Once as head of Manufacturing for a corporation I had a large operation. My boss one day walked in and asked me for a plan to triple the size of Manufacturing, and he wanted it tomorrow. I thought when I heard this request it was impossible. It was too complex. I must have looked like I was catatonic with fear for a minute, since my boss repeated, "I want it tomorrow!" Then the boss closed the door in my office leaving me shocked.

But then after a bit, I thought about an easy approach. What if I broke this huge breathing monster of a factory down to its four parts? I might consider it a sum of (1) people, (2) floor space, (3) machines, and (4) parts for the product. And so now an impossible job actually became almost too easy. For step one, I just multiplied up each of those four items by a factor of three. Then I already had "an" answer. But I decided to look further and ask myself if I could find any savings by the larger volume in any of those four categories. I took those savings into account. Now instead of an impossible problem, I had an answer. And I was done very much ahead of time. When I gave the answer to my boss later, he seemed very surprised, but he did like the answer.

Video Game (2 dimensional)

Then for home amusement on another day, I wanted to try my hand writing a video game, a simple two dimensional one that was common in the early days of video games.

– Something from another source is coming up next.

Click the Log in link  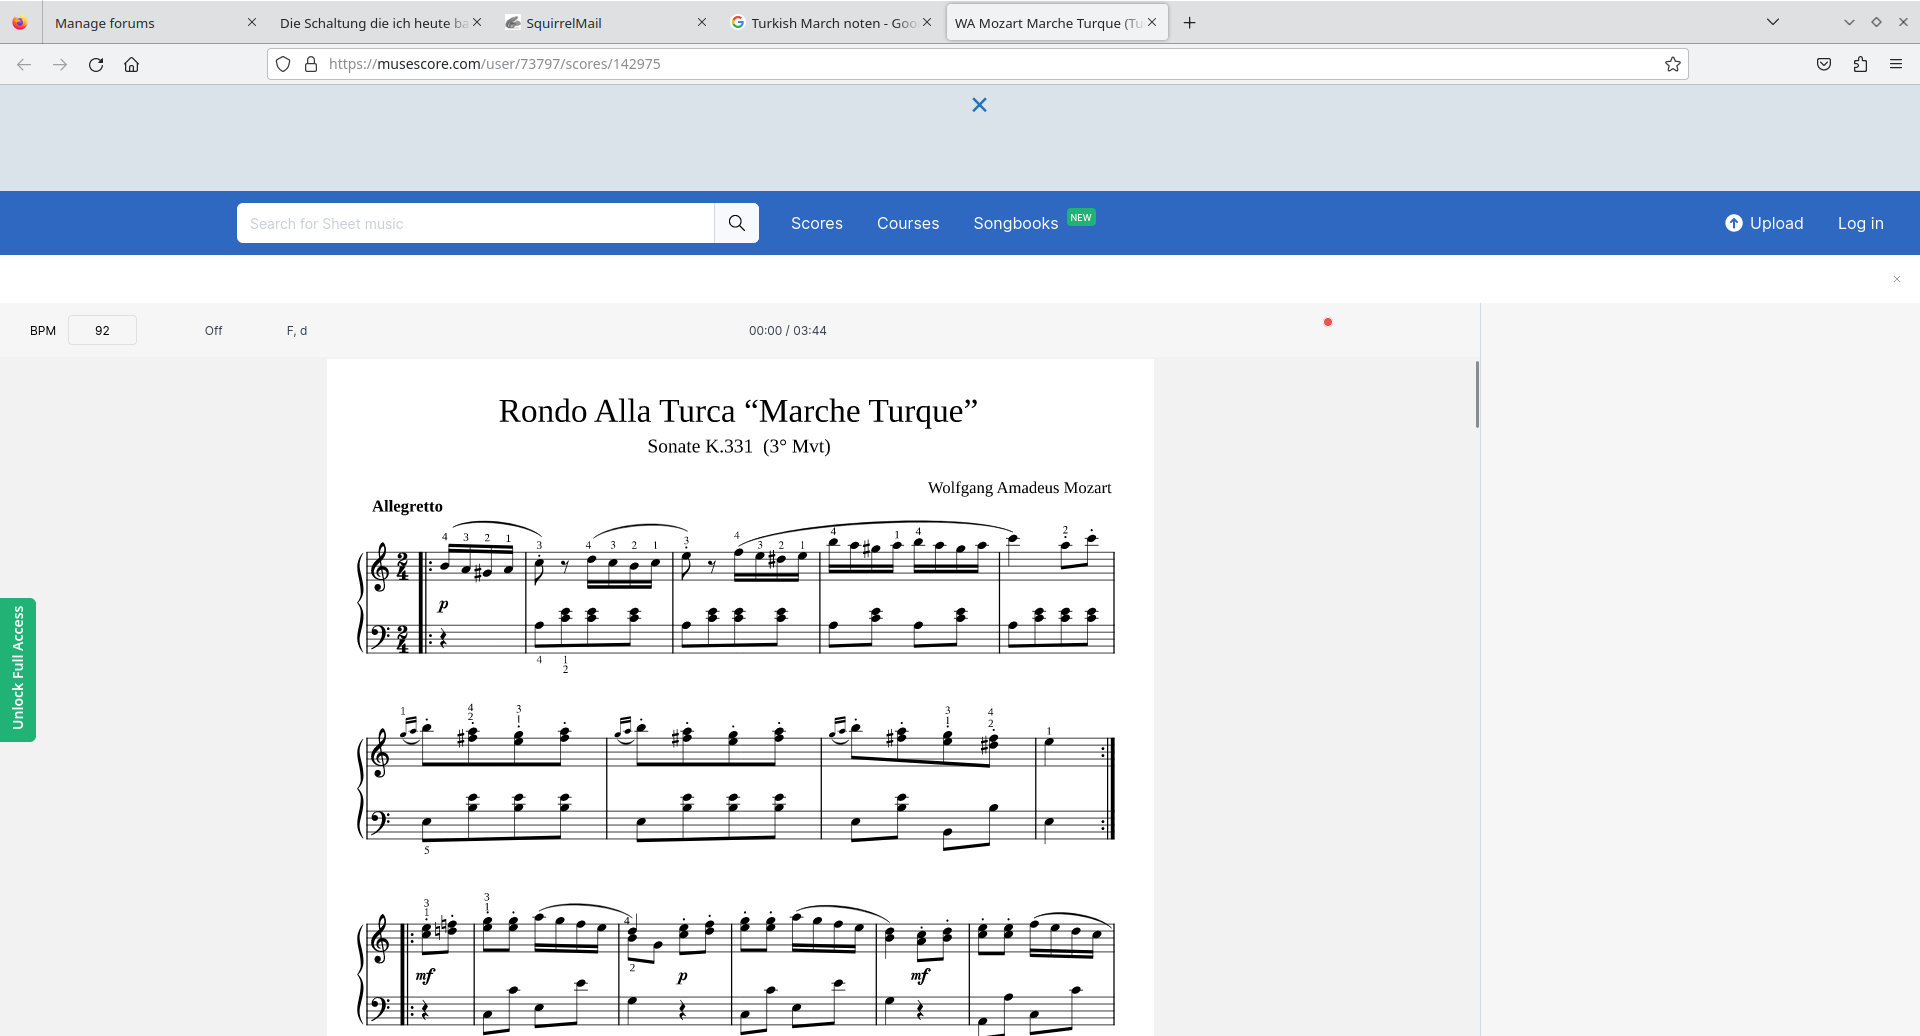click(1860, 223)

Again, on the surface, it seemed impossible. But what if I broke down the tasks of a two dimensional video game? It had a few distinct different items it needed. It needed (1) An image for the background, (2) moveable smaller images that could move on that screen, that some people back then called "sprites," (3) Sound Effects, and (4) Software to get it all to work together. A person might ask, "What about music?" Well, logically music is just the needed sound effect at the correct frequencies where those sound effects play one after each other. Music is just a series of sound effects, to a computer. But either way, I now had the impossible job gone and instead 4 tasks that I could achieve. I did several video games on the Commodore 64 computer and one later on a PC. All one had to learn to do, was those four tasks.

A comment? I believe our brain power is far more capable than most of us believe. We should trust our brain power and look for "what we do know." further example of this is below.

Circumference of the Earth

Once while waiting for a person bowling, I decided to see if I could closely approximate the circumference of the earth. And I was going to do so without cheating, knowing the diameter or radius, or looking it up on the internet by phone or other, or looking in a book. If one believes in their brain power, their question should begin with, "What do we know about this subject?" How would you approach it?

I decided that time zones might be a method. The US seems to have 4 time zones and the US is about 3000 miles wide, or so. That would mean that the time zones were just a bit under 1000 miles apart from each other. But the US is not in the center of the earth, the equator. So what if we mentally pulled down the US time zones to the equator? They might now be close to 1000 miles between them. Well, there are 24 time zones in an earth day, and so there would be 24 time zones around the earth. 24 times 1000 would make 24,000 the approximate circumference of the earth. I understand that the earth circumference is actually 24,901. I found that close. After all, I did not expect more than an approximation.

Summary

I hope that some of this helps to convince you that our brains are quite capable of figuring out many things - if we allow ourselves to use that great power.